Exercise instructions: With the pictures left out, write out the records verbatim.

______

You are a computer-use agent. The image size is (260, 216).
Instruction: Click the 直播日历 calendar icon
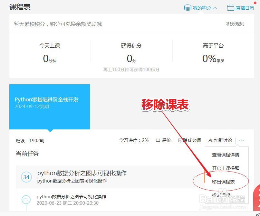coord(231,7)
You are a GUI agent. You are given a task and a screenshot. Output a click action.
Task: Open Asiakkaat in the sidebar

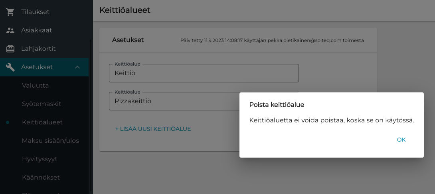pos(36,30)
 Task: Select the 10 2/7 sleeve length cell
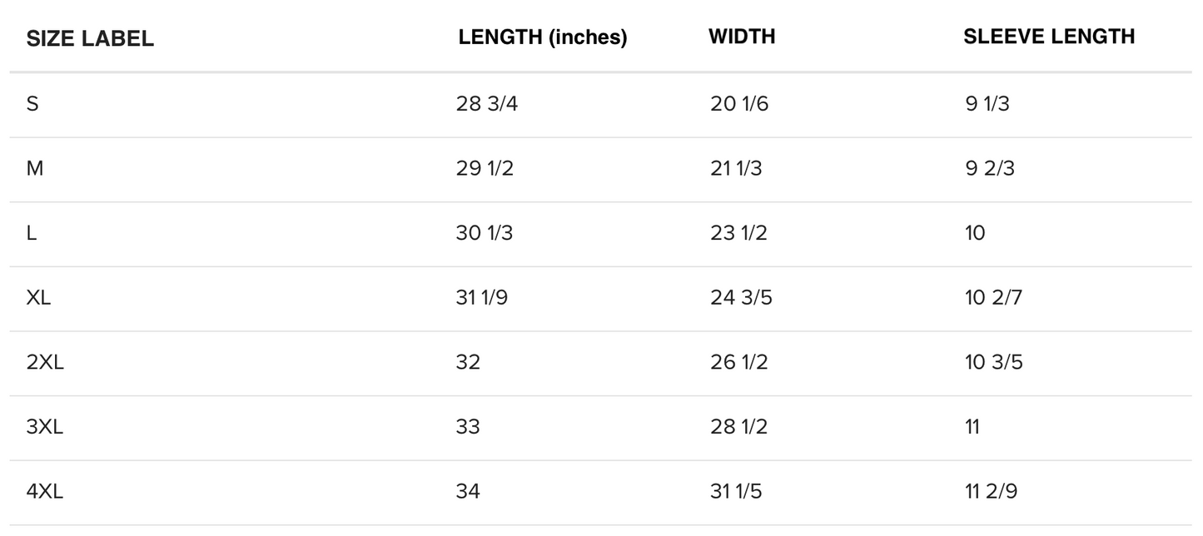993,297
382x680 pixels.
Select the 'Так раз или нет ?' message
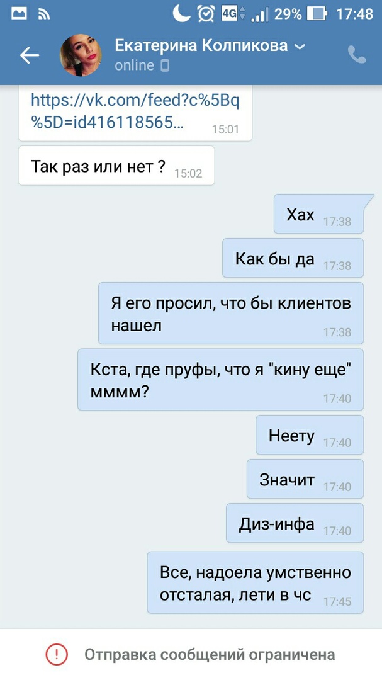pos(116,166)
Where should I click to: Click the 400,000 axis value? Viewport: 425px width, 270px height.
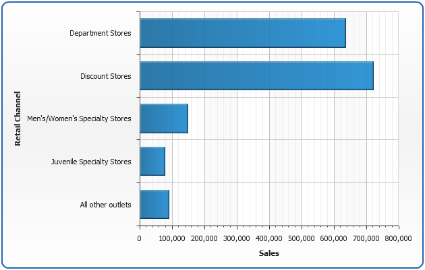tap(269, 238)
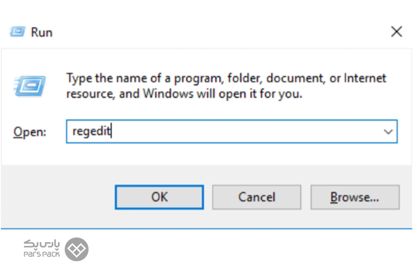Cancel the Run dialog
The height and width of the screenshot is (275, 413).
pos(257,197)
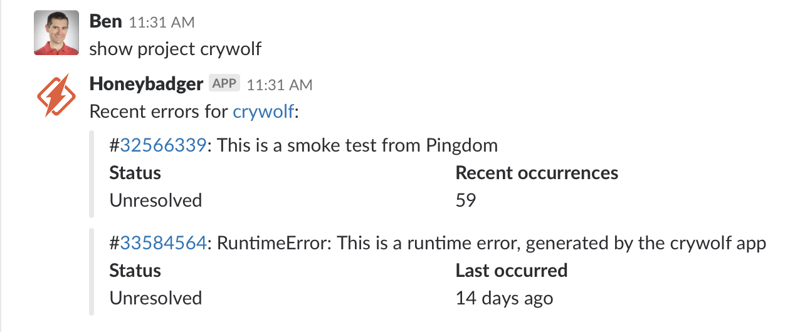Click Unresolved status under the RuntimeError

155,298
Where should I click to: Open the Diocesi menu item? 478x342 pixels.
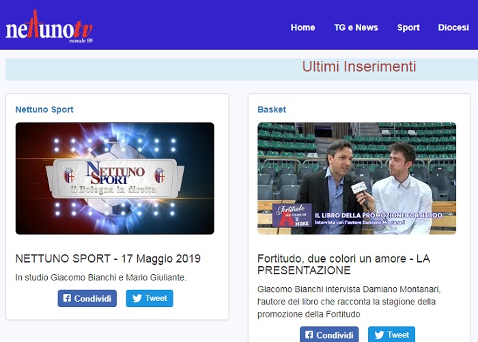click(453, 27)
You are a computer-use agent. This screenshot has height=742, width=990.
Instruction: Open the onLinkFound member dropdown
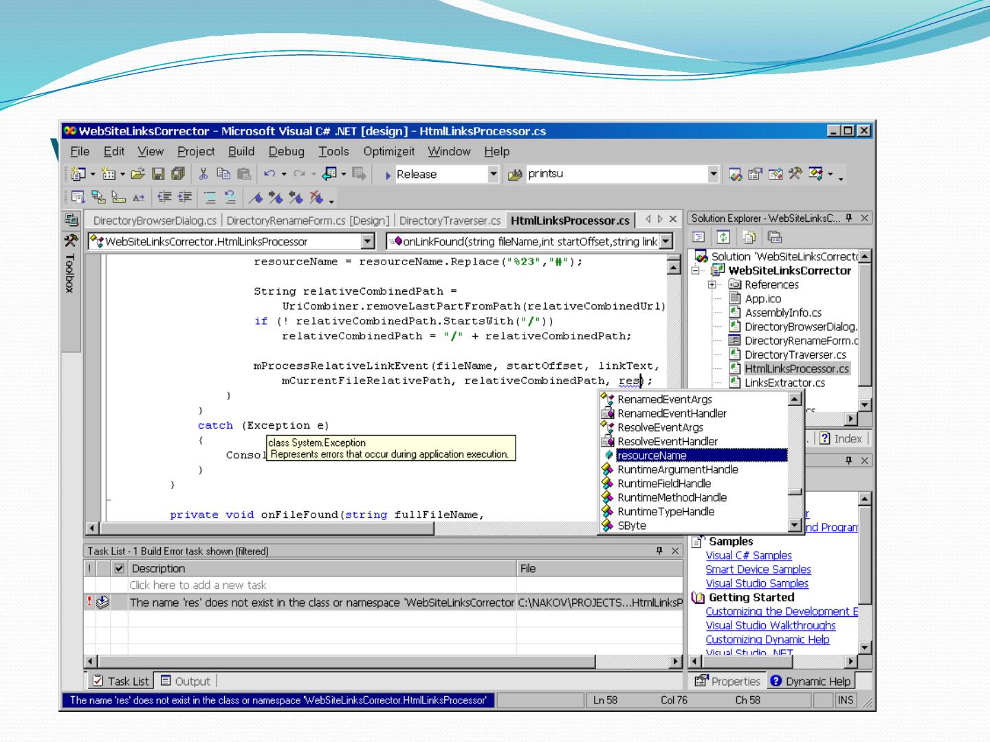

______

Exercise solution:
You are a computer-use agent. The image size is (260, 216).
Instruction: Click the 直播日历 calendar icon
coord(231,7)
You are a GUI agent. You are given a task and a screenshot. Output a click action.
Task: Open Asiakkaat in the sidebar

pos(36,30)
 Task: Select the 10 2/7 sleeve length cell
993,297
382x680 pixels.
Select the 'Так раз или нет ?' message
pos(116,166)
Where should I click to: Click the 400,000 axis value? Viewport: 425px width, 270px height.
tap(269, 238)
Cancel the Run dialog
The height and width of the screenshot is (275, 413).
pos(257,197)
Click Unresolved status under the RuntimeError

155,298
Where should I click to: Open the Diocesi menu item? 478x342 pixels.
click(453, 27)
You are a computer-use agent. This screenshot has height=742, width=990.
Instruction: Open the onLinkFound member dropdown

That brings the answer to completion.